In a way, EDA helps to explore and gather hidden insights which are backed by data and not by mere assumptions.


## Ways to proceed in this competition

Before proceeding, it is advisable to go through https://www.kaggle.com/rohanrao/chai-time-data-science/discussion/156137 to understand the context of the competition.

**Step 1**: You can either fork this notebook and continue working on this as a base notebook by clicking on the "**Copy and Edit**" button in the top right corner of this window.

Alternatively, you can create a fresh notebook by clicking on the "**New Notebook**" button on the Dataset's Homepage.

**Step 2**: Click on the "**Save Version**" button to publish your notebook.

**Step 3**: Adjust the "**Sharing"/"Access**" setting to change your notebook from private to public (and add citations if necessary).

**Step 4**: Explore additional analyses at https://www.kaggle.com/rohanrao/chai-time-data-science/version/5/kernels

**Step 5**: Tell a story using the data for the chance to win a prize!

**Step 6**: Make a Submission on or before 14th July, 2020. To be accepted as a valid submission, you need to submit your public notebook to the Task here : https://www.kaggle.com/rohanrao/chai-time-data-science/tasks?taskId=1183. Here is a.gif which explains the process in more detail.

![](https://imgur.com/rYglABC.gif)

Remember that only the notebooks submitted to the Task will be eligible for a prize.

Let's start by exploring the dataset and see if we can uncover some interesting facts which could benefit the [CTDS show](https://chaitimedatascience.com/).

In [None]:
!pip install dexplot

In [None]:
import pandas as pd
import numpy as np
import dexplot as dxp
import plotly.express as px
import matplotlib.pyplot as plt
%matplotlib inline
from PIL import Image

#plotly
!pip install chart_studio
import plotly.express as px
import chart_studio.plotly as py
import plotly.graph_objs as go
from plotly.offline import iplot
import cufflinks
cufflinks.go_offline()
cufflinks.set_config_file(world_readable=True, theme='pearl')
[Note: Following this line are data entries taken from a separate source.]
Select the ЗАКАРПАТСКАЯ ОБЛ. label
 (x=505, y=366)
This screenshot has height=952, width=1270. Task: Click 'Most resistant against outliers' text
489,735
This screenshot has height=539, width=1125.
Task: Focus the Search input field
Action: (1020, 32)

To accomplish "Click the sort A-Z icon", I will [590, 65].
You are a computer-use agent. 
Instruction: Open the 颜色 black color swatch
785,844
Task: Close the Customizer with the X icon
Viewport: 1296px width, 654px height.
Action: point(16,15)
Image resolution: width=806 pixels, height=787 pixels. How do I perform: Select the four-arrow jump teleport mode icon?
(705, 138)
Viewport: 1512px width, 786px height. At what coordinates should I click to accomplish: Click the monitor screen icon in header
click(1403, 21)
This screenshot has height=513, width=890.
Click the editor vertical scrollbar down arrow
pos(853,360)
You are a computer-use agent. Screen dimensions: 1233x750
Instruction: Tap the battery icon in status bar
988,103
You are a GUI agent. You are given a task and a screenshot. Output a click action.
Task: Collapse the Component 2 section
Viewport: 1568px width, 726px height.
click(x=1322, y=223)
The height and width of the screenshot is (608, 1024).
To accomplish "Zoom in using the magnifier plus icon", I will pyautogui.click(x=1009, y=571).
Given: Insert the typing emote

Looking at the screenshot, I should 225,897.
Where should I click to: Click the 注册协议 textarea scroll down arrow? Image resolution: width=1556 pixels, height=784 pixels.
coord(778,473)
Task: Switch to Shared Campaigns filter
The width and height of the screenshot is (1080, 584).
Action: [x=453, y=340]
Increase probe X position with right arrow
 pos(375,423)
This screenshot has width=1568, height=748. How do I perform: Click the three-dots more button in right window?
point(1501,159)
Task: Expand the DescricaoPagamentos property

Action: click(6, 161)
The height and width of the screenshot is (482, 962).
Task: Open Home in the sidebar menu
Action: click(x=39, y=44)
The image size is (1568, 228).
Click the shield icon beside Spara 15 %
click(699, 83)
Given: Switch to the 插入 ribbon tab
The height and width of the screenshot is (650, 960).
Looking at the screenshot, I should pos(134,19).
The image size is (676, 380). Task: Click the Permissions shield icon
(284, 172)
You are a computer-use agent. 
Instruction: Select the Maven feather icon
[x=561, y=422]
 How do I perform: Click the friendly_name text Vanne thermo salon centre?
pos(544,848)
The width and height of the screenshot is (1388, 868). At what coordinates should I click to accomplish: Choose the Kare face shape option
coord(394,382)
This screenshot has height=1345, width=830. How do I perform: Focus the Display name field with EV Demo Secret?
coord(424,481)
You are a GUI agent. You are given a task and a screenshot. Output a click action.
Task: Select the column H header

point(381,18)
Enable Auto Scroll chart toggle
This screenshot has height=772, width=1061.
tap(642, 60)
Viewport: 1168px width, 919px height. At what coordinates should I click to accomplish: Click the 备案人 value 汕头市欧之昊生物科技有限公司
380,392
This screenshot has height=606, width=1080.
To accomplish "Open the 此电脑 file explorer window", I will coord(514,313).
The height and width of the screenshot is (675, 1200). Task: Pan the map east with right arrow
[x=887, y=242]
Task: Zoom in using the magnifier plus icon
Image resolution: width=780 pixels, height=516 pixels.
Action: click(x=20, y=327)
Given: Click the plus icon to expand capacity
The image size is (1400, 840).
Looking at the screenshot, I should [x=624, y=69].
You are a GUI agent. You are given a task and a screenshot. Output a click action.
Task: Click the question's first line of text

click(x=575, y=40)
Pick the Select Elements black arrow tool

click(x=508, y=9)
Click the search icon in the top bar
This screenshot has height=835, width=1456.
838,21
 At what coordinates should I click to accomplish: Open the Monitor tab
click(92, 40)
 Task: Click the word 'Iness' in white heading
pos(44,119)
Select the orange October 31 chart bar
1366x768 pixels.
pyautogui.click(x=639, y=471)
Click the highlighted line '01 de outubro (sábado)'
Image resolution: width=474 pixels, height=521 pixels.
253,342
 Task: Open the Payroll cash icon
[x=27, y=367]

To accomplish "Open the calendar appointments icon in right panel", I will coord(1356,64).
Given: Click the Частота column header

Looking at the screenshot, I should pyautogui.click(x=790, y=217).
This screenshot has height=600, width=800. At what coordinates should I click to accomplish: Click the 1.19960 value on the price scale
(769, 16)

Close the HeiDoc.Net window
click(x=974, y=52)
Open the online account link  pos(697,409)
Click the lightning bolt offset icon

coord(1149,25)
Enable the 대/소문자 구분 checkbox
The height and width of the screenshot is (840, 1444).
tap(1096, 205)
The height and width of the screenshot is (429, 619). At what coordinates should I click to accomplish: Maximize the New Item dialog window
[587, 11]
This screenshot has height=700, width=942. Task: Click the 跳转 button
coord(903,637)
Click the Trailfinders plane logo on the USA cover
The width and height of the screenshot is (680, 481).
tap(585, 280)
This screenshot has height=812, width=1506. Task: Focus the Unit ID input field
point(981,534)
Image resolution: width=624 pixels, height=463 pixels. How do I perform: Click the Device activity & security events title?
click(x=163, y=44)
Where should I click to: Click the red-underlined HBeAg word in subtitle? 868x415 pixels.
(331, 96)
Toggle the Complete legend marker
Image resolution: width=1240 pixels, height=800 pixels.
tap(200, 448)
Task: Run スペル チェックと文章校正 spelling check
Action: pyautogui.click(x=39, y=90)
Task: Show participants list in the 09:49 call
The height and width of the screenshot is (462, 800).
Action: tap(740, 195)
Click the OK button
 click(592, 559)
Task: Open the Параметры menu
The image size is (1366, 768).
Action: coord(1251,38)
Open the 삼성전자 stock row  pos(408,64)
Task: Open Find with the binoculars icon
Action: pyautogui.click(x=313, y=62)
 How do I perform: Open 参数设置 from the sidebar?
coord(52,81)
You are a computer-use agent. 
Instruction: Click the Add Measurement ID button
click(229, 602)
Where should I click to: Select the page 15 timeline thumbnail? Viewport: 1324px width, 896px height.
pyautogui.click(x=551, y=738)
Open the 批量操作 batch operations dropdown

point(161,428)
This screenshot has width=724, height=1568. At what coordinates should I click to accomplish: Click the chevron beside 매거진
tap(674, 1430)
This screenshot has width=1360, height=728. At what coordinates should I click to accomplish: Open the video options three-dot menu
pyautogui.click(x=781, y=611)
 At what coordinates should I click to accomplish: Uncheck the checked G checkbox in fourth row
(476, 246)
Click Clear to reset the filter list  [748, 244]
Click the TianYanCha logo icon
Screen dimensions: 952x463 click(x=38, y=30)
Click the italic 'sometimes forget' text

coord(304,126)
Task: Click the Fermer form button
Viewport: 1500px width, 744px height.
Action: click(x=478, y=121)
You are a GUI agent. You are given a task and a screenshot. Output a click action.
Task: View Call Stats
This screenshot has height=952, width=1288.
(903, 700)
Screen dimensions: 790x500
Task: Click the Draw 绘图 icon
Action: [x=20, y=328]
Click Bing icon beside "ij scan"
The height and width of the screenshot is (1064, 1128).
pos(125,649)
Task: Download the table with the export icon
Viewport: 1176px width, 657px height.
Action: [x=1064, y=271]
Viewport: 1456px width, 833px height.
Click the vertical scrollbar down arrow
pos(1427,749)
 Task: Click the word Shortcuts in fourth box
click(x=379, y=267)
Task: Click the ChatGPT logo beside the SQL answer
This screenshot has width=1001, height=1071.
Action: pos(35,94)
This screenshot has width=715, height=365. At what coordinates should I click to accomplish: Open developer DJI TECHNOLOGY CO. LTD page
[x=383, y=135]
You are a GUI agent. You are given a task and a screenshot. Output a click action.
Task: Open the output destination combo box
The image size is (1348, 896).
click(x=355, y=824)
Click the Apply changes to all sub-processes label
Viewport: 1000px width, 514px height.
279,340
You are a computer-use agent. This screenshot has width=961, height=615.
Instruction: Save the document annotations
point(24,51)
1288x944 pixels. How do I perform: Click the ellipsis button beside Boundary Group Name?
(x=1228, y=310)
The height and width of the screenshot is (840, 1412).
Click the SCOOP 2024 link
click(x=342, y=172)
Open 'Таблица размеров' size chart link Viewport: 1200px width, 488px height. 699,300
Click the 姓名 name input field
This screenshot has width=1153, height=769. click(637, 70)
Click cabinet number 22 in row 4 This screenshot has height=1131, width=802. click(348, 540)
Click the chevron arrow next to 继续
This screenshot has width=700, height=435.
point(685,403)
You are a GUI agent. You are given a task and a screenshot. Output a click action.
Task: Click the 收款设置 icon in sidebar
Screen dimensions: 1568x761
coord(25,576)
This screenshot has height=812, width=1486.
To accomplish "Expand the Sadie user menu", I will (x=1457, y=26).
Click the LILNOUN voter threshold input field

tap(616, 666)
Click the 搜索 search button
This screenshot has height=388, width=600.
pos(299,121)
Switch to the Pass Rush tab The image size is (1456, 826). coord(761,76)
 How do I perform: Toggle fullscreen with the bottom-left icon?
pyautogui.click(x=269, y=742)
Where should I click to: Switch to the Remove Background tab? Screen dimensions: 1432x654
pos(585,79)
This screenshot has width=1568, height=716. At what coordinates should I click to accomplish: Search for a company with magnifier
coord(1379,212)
import re                                  # library for regular expression operations
import string                              # for string operations
import nltk 
nltk.download('stopwords')
from nltk.corpus import stopwords          # module for stop words that come with NLTK
from nltk.stem import PorterStemmer        # module for stemming
from nltk.tokenize import TweetTokenizer   # module for tokenizing strings

#datetime
from datetime import datetime
import os


for dirname, _, filenames in os.walk('/kaggle/input'):
    for filename in filenames:
        print(os.path.join(dirname, filename))



# Datasets

The dataset consists of metadata of all episodes like title, category, flavour of tea, recording/release dates along with statistics like duration, views, watch hours from YouTube, Spotify, Apple now updated until 00:00 21st June, 2020. Following data files are available :

* `Description.csv` : This file consists of the descriptions texts from YouTube and Audio

* `Episodes.csv` : This file contains the statistics of all the Episodes of the Chai Time Data Science show.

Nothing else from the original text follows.